The driver behind this employment growth is the expansion in cross-docks and local fulfilment centres that Amazon has embarked on over the past year, with the company opening “100 buildings this month alone across new fulfilment and sortation centres, delivery stations, and other sites,” as part of the “75 new fulfilment, sortation centres, regional air hubs, and delivery stations in the US and Canada in 2020”.
This came after Amazon announced a further 33,000 “Corporate and Technology jobs” last week. It also announced that it is expanding its operations in the UK, increasing its workforce by a third to 40,000 permanent staff, including technical jobs. The company said that that it would recruit a further 20,000 temporary staff in the run-up to Christmas. This is in support of a large expansion in infrastructure in the UK, including three new “state-of-the-art fulfilment centres in Darlington, Durham and Sutton-in-Ashfield, Nottinghamshire, each fitted with advanced Amazon Robotics technology and each creating more than 1,000 new permanent roles”.
The UK is an important market for Amazon’s business outside the US as the country has an advanced e-retail sector. Amazon is Britain’s fourth-largest retailer although it probably faces stronger competitors than in most other economies.

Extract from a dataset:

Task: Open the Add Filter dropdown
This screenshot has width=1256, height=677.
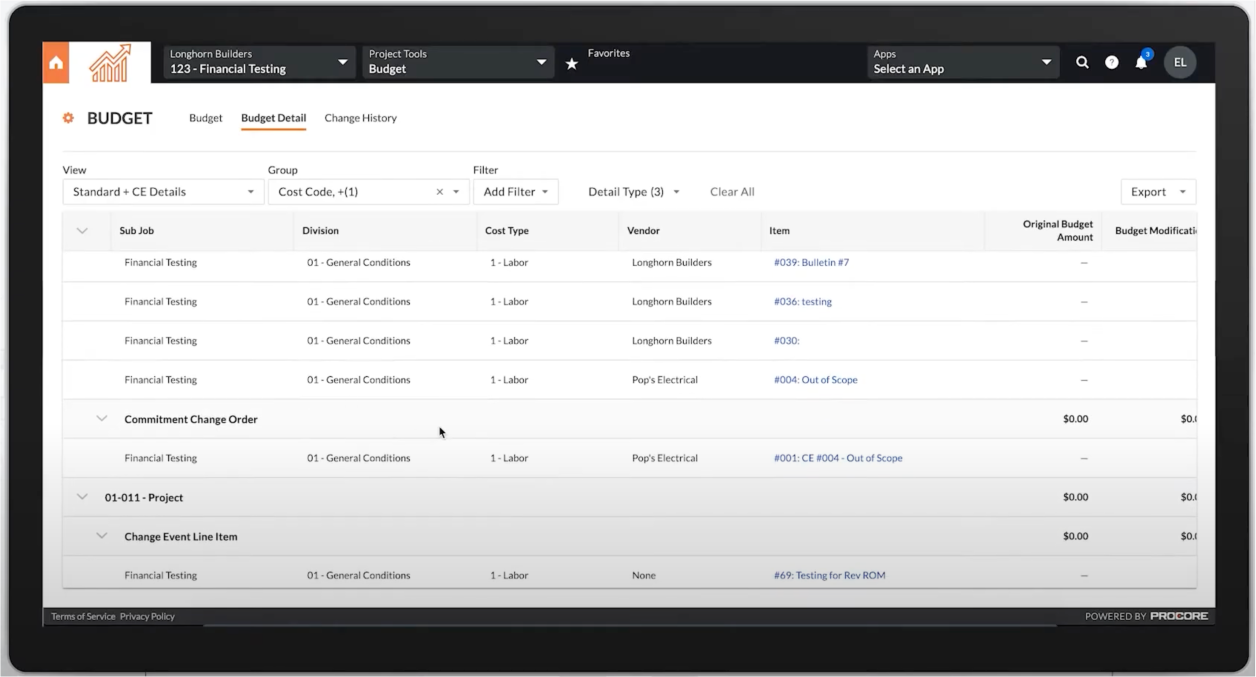Action: click(x=515, y=192)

The scale of employment expansion is remarkable, but it reflects an as great expansion in logistics capacity at Amazon. At 600,000 employees the company is rivalled only by UPS, FedEx and DP-DHL as a logistics provider. The past six months have fundamentally changed the nature of retailing in most of the developed world and therefore Amazon’s logistics capabilities ought now to be seen as central to retail logistics rather than an exotic fringe as it might have been viewed a couple of years ago. Of course, how much larger Amazon can become is a good question which is hard to answer in the long run, however, its huge growth is unlikely to halt or even slowdown in the short term.